:: Yapılacak iş ::
Aşağıdaki maddelerin tüm satırlarını, boş satırları atlayarak "Sıra" ve "Satır" sütunlarından oluşan bir Markdown tablosu olarak yeniden yaz. "Sıra" sütununa satır numarasını, "Satır" sütununa satırın kendisini koy.

:: Verilen maddeler ::
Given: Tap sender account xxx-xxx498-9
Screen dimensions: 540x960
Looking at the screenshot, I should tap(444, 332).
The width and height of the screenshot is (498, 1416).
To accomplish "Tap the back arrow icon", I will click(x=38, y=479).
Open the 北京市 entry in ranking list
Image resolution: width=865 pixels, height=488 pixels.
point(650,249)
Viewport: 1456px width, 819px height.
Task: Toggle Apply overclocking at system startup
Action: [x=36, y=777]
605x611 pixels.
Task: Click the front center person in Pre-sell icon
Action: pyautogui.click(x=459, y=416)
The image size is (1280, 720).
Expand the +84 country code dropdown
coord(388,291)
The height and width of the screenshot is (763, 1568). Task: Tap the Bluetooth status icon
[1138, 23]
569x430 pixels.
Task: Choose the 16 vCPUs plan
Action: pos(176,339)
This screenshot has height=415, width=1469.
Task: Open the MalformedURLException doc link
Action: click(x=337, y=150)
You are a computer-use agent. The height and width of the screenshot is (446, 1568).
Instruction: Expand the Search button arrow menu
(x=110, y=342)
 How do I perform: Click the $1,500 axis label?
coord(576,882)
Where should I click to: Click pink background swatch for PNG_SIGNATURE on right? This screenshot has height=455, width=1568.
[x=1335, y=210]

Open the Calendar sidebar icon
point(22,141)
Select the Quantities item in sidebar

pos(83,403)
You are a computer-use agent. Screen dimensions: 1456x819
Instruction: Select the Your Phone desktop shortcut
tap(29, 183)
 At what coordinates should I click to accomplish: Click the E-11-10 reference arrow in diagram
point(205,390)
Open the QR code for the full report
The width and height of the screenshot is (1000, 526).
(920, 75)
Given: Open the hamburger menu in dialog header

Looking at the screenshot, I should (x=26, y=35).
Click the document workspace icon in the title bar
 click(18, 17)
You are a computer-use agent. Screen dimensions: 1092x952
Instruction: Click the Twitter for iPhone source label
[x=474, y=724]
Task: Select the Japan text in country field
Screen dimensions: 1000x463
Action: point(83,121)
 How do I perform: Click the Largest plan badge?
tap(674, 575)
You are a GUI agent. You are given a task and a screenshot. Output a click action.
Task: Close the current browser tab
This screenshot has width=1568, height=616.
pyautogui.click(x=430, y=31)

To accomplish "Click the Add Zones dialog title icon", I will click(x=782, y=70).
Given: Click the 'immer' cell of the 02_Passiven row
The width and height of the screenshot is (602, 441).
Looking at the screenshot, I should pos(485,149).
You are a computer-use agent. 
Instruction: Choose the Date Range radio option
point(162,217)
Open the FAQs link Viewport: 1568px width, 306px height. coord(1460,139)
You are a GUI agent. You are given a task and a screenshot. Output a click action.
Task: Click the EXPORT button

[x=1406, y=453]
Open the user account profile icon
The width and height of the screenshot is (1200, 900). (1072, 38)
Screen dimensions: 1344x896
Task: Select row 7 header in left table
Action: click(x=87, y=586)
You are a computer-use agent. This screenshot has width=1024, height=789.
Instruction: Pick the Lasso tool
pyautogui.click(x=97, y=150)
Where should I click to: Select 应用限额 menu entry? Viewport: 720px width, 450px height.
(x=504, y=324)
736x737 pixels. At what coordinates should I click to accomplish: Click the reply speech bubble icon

:: Sorunun çözümü ::
| Sıra | Satır |
|---|---|
| 1 | Given: Tap sender account xxx-xxx498-9 |
| 2 | Screen dimensions: 540x960 |
| 3 | Looking at the screenshot, I should tap(444, 332). |
| 4 | The width and height of the screenshot is (498, 1416). |
| 5 | To accomplish "Tap the back arrow icon", I will click(x=38, y=479). |
| 6 | Open the 北京市 entry in ranking list |
| 7 | Image resolution: width=865 pixels, height=488 pixels. |
| 8 | point(650,249) |
| 9 | Viewport: 1456px width, 819px height. |
| 10 | Task: Toggle Apply overclocking at system startup |
| 11 | Action: [x=36, y=777] |
| 12 | 605x611 pixels. |
| 13 | Task: Click the front center person in Pre-sell icon |
| 14 | Action: pyautogui.click(x=459, y=416) |
| 15 | The image size is (1280, 720). |
| 16 | Expand the +84 country code dropdown |
| 17 | coord(388,291) |
| 18 | The height and width of the screenshot is (763, 1568). Task: Tap the Bluetooth status icon |
| 19 | [1138, 23] |
| 20 | 569x430 pixels. |
| 21 | Task: Choose the 16 vCPUs plan |
| 22 | Action: pos(176,339) |
| 23 | This screenshot has height=415, width=1469. |
| 24 | Task: Open the MalformedURLException doc link |
| 25 | Action: click(x=337, y=150) |
| 26 | You are a computer-use agent. The height and width of the screenshot is (446, 1568). |
| 27 | Instruction: Expand the Search button arrow menu |
| 28 | (x=110, y=342) |
| 29 |  How do I perform: Click the $1,500 axis label? |
| 30 | coord(576,882) |
| 31 | Where should I click to: Click pink background swatch for PNG_SIGNATURE on right? This screenshot has height=455, width=1568. |
| 32 | [x=1335, y=210] |
| 33 | Open the Calendar sidebar icon |
| 34 | point(22,141) |
| 35 | Select the Quantities item in sidebar |
| 36 | pos(83,403) |
| 37 | You are a computer-use agent. Screen dimensions: 1456x819 |
| 38 | Instruction: Select the Your Phone desktop shortcut |
| 39 | tap(29, 183) |
| 40 |  At what coordinates should I click to accomplish: Click the E-11-10 reference arrow in diagram |
| 41 | point(205,390) |
| 42 | Open the QR code for the full report |
| 43 | The width and height of the screenshot is (1000, 526). |
| 44 | (920, 75) |
| 45 | Given: Open the hamburger menu in dialog header |
| 46 | Looking at the screenshot, I should (x=26, y=35). |
| 47 | Click the document workspace icon in the title bar |
| 48 |  click(18, 17) |
| 49 | You are a computer-use agent. Screen dimensions: 1092x952 |
| 50 | Instruction: Click the Twitter for iPhone source label |
| 51 | [x=474, y=724] |
| 52 | Task: Select the Japan text in country field |
| 53 | Screen dimensions: 1000x463 |
| 54 | Action: point(83,121) |
| 55 |  How do I perform: Click the Largest plan badge? |
| 56 | tap(674, 575) |
| 57 | You are a GUI agent. You are given a task and a screenshot. Output a click action. |
| 58 | Task: Close the current browser tab |
| 59 | This screenshot has width=1568, height=616. |
| 60 | pyautogui.click(x=430, y=31) |
| 61 | To accomplish "Click the Add Zones dialog title icon", I will click(x=782, y=70). |
| 62 | Given: Click the 'immer' cell of the 02_Passiven row |
| 63 | The width and height of the screenshot is (602, 441). |
| 64 | Looking at the screenshot, I should pos(485,149). |
| 65 | You are a computer-use agent.  |
| 66 | Instruction: Choose the Date Range radio option |
| 67 | point(162,217) |
| 68 | Open the FAQs link Viewport: 1568px width, 306px height. coord(1460,139) |
| 69 | You are a GUI agent. You are given a task and a screenshot. Output a click action. |
| 70 | Task: Click the EXPORT button |
| 71 | [x=1406, y=453] |
| 72 | Open the user account profile icon |
| 73 | The width and height of the screenshot is (1200, 900). (1072, 38) |
| 74 | Screen dimensions: 1344x896 |
| 75 | Task: Select row 7 header in left table |
| 76 | Action: click(x=87, y=586) |
| 77 | You are a computer-use agent. This screenshot has width=1024, height=789. |
| 78 | Instruction: Pick the Lasso tool |
| 79 | pyautogui.click(x=97, y=150) |
| 80 | Where should I click to: Select 应用限额 menu entry? Viewport: 720px width, 450px height. |
| 81 | (x=504, y=324) |
| 82 | 736x737 pixels. At what coordinates should I click to accomplish: Click the reply speech bubble icon |